Knockdowns for each of the CBRs, as well as SKs and FB1 to inhibit CerS should be included. 

Author Response

Please see the attachment.

Author Response File: Author Response.pdf

Reviewer 2 Report (Previous Reviewer 2)

Comments and Suggestions for Authors

Jeremy and colleagues have reported an interesting relationship between cannabinoid-mediated death of colorectal cancer through their titled manuscript, “Cannabinoid-induced immunogenic cell death of colorectal cancer cells through de novo synthesis of ceramide is partially mediated by CB2 receptor”. In this article, it was focussed on ceramide (Cer)-facilitated immunogenic cell death and proposing a mechanism of 5-epi-induced-Cer accumulation activated by CB2 receptors. Authors also stressed the importance of ceramide synthase 4, a key factor in immunogenic cell death (ICD). Authors proposed de novo sphingolipid synthesis pathway (Figure 3A). The work has been revised adequately to be publishable grade. The manuscript has all the components and figures and research supported by the literature mentioned in the introduction section. References are updated and results are discussed adequately. 

 However, minor corrections are to be addressed as mentioned below:-

1.     Authors employed the racemic mixture (±) 5-epi CP 55,940. Is there any chiral resolution of the racemic mixture was conducted to separate isomers of this compound? It is imperative to know which isomer is more active and responsible for the induction of ICD. Since it is a synthetic cannabinoid, the chiral separation is quite possible. Authors should comment on this.

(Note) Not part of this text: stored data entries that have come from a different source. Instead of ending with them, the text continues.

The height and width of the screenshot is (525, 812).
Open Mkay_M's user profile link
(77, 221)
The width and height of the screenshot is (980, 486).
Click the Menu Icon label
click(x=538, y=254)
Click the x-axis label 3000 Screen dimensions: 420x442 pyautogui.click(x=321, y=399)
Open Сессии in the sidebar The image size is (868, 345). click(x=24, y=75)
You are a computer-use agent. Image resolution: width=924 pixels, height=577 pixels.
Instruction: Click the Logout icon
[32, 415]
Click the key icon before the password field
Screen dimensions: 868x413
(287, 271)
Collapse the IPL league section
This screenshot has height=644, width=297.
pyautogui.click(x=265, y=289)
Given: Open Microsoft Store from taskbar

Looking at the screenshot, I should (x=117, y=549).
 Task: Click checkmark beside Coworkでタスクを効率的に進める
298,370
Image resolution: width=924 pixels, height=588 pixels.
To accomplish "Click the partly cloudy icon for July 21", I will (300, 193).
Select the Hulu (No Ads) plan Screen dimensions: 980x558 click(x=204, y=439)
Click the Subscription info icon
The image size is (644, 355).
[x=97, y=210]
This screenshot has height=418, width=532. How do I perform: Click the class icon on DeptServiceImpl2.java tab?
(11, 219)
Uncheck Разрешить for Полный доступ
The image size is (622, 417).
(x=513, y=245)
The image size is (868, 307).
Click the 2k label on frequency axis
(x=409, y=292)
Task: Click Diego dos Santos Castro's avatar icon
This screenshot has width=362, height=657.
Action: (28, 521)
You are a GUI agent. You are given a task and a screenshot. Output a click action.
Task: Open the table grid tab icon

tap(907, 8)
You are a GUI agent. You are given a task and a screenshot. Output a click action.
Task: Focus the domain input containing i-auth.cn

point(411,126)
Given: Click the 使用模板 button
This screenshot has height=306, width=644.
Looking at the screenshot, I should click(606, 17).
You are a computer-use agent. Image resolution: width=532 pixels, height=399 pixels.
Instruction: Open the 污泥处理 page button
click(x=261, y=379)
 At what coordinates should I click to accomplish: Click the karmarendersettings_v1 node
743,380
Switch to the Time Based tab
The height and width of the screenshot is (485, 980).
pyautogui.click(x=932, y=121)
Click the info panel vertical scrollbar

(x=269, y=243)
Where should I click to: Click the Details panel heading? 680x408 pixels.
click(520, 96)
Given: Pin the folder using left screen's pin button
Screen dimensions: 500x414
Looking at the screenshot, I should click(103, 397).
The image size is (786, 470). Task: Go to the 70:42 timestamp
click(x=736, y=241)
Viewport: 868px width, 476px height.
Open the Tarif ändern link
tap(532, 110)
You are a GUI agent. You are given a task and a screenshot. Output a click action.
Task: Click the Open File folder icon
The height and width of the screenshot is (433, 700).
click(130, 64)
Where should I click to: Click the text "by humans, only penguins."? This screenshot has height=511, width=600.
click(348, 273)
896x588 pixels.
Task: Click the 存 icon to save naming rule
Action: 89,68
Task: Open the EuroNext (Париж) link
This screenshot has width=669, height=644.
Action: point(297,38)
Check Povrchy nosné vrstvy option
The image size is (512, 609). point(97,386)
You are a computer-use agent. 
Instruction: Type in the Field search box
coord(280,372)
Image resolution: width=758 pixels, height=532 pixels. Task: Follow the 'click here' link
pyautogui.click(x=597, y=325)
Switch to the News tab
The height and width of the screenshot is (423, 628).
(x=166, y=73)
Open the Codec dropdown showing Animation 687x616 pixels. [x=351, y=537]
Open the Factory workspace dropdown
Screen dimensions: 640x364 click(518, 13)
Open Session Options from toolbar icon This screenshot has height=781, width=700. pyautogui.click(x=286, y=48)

2.Line-117: six well plates or ninety-six well plates?

 

Author Response

Please see the attachment.

Author Response File: Author Response.pdf

This manuscript is a resubmission of an earlier submission. The following is a list of the peer review reports and author responses from that submission.

Round 1

Reviewer 1 Report

Comments and Suggestions for Authors

The authors set out to extend their previous work demonstrating a role for sphingolipids in ICD.  They demonstrate that the synthetic cannabinoid 5-epi, induces  ICD in several cell lines and implicate de novo sphingolipid synthesis in this process.  However, there are several significant weaknesses that need to be addressed in the manuscript. 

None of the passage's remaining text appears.